---- BRANO DEL DOCUMENTO
Eppure quanto di più alieno alla nostra mentalità evoluta
dell’assenza di rispetto umano anche verso se stessi rivelata dai kamikaze
di Bin Laden, così follemente determinati alla carneficina fino al
sacrificio di sé pur di realizzarla. Può sembrare che una decisione del
genere sia solamente spiegabile con il fanatismo religioso e con una fede
che non assegna nessun valore alla vita individuale. Insomma nulla di più
estraneo alla nostra mentalità laica occidentale. Ma la faccenda sta
davvero così o, a pensarci bene, non avvertiamo alcune analogie piuttosto
significativa con la nostra storia e con le nostre memorie nazionali o di
classe? Abbiamo tutti coltivato e siamo stati coltivati alla prosografia
di eroi e martiri, che talvolta non si sono peritati di coinvolgere nel
sacrificio di sé anche la vita altrui, di amici e avversari. Ciò va detto
solo per precisare che non c’è motivo di scandalizzarsi, ma semmai di
chiedersene preoccupati le ragioni, se nonostante la nostra corazza
razionale sarà arduo per molti di noi tenere a bada un qualche senso di
nostalgia. Quello medesimo che in tanti si manifestò sempre durante il
primo conflitto mondiale. Quella vera e propria “guerra di materiali”
--------
▶ [QUESITO]
Secondo il brano, con che cosa può sembrare solamente spiegabile la decisione dei kamikaze di sacrificare se stessi pur di compiere la carneficina?
---- MATERIALE FORNITO
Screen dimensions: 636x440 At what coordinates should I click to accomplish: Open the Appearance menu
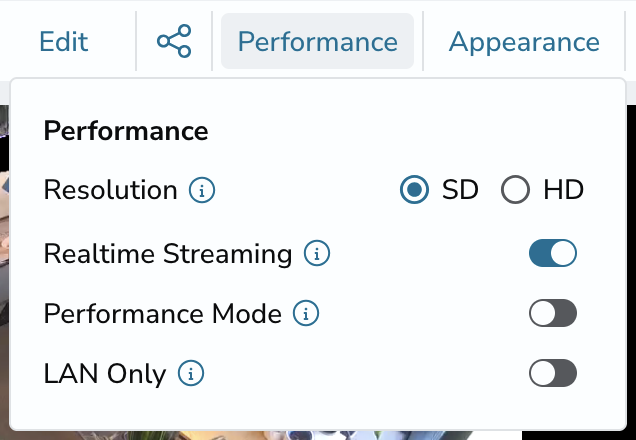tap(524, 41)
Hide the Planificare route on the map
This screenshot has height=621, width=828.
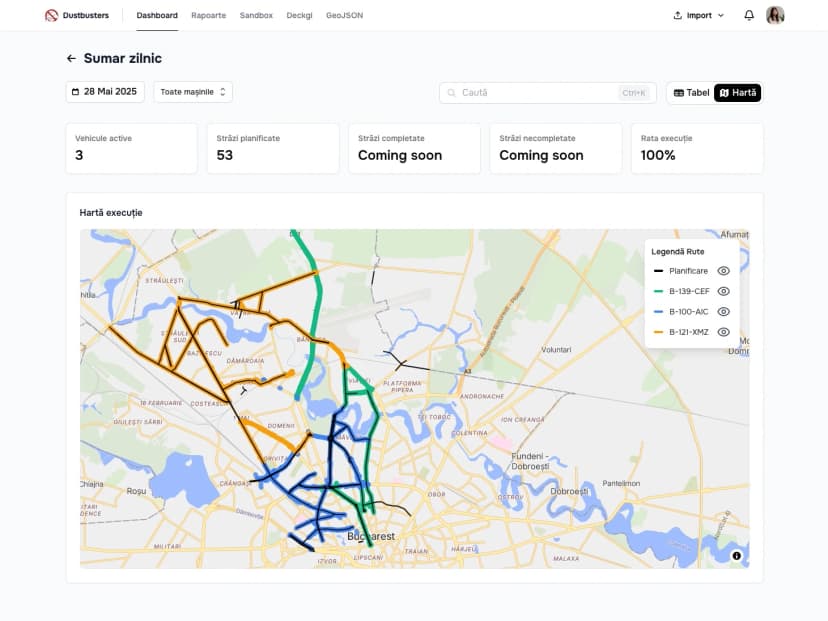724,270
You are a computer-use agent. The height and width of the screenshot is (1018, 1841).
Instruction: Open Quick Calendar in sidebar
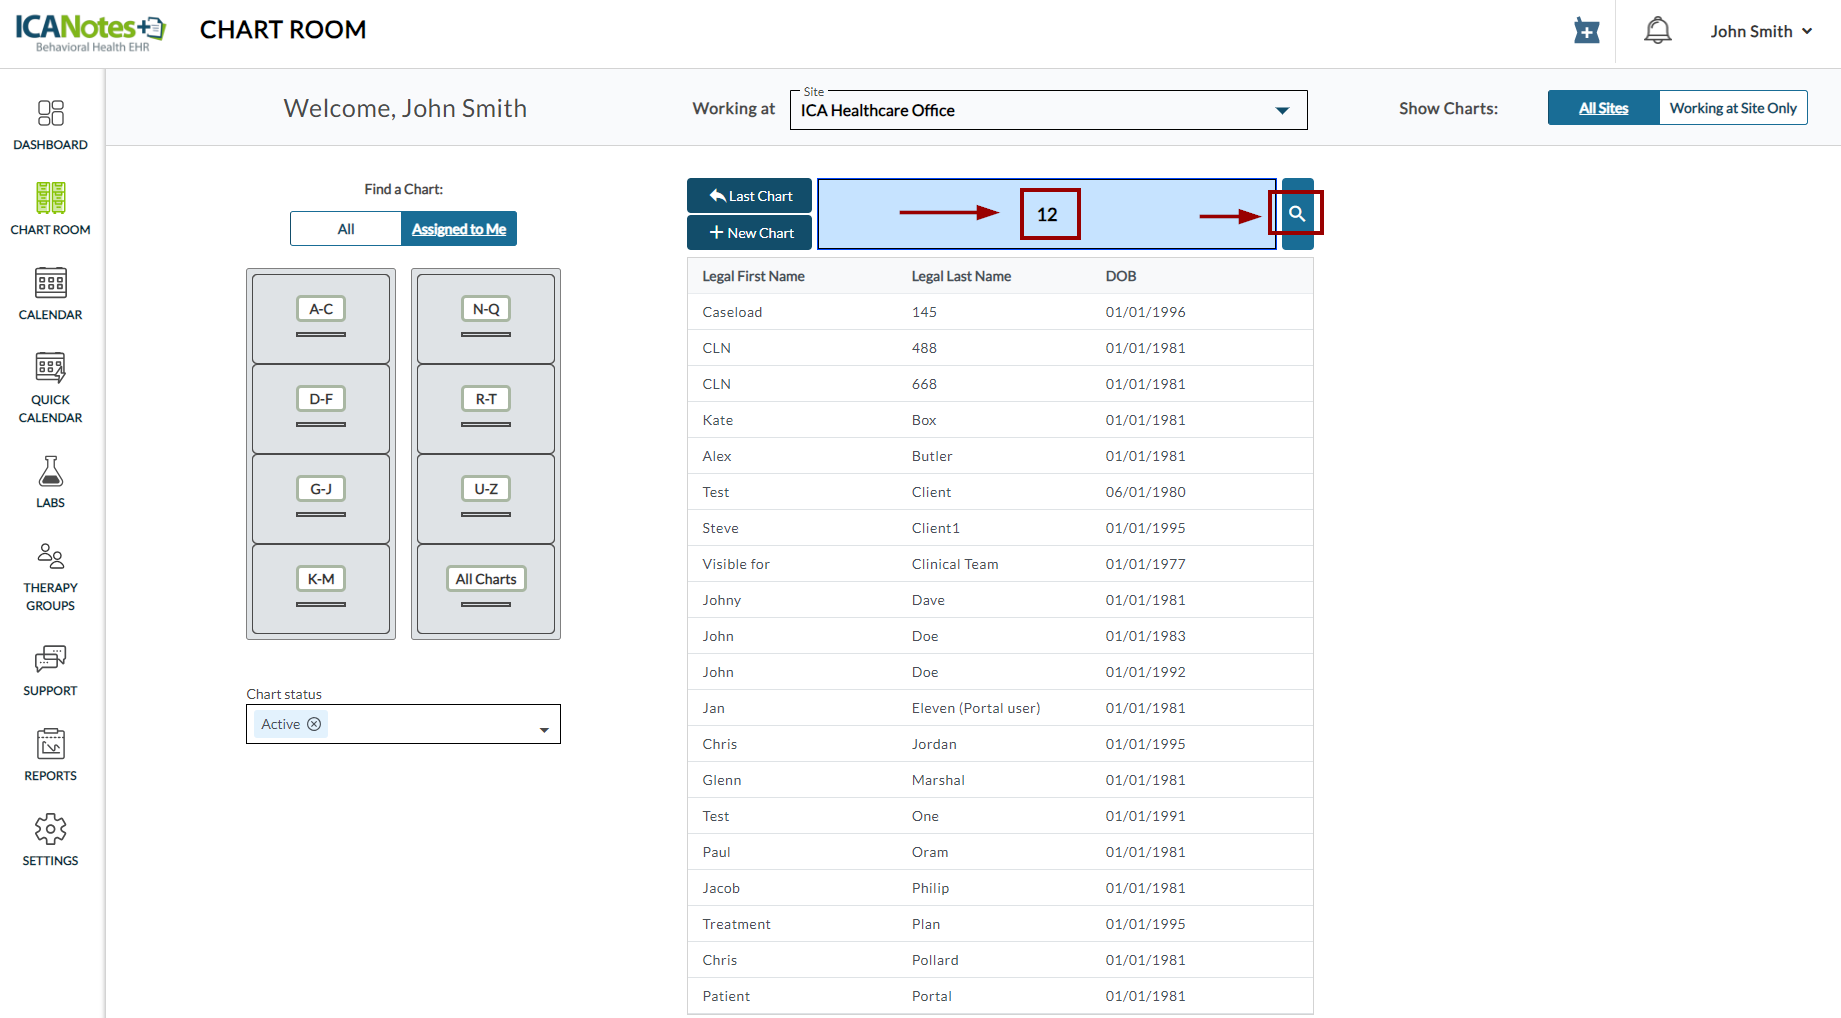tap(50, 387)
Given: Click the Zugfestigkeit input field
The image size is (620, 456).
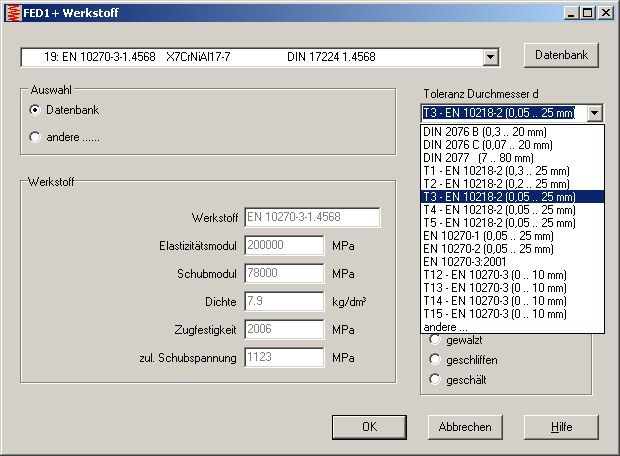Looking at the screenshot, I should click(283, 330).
--------
▶ [RISPOSTA]
Con il fanatismo religioso e con una fede che non assegna nessun valore alla vita individuale.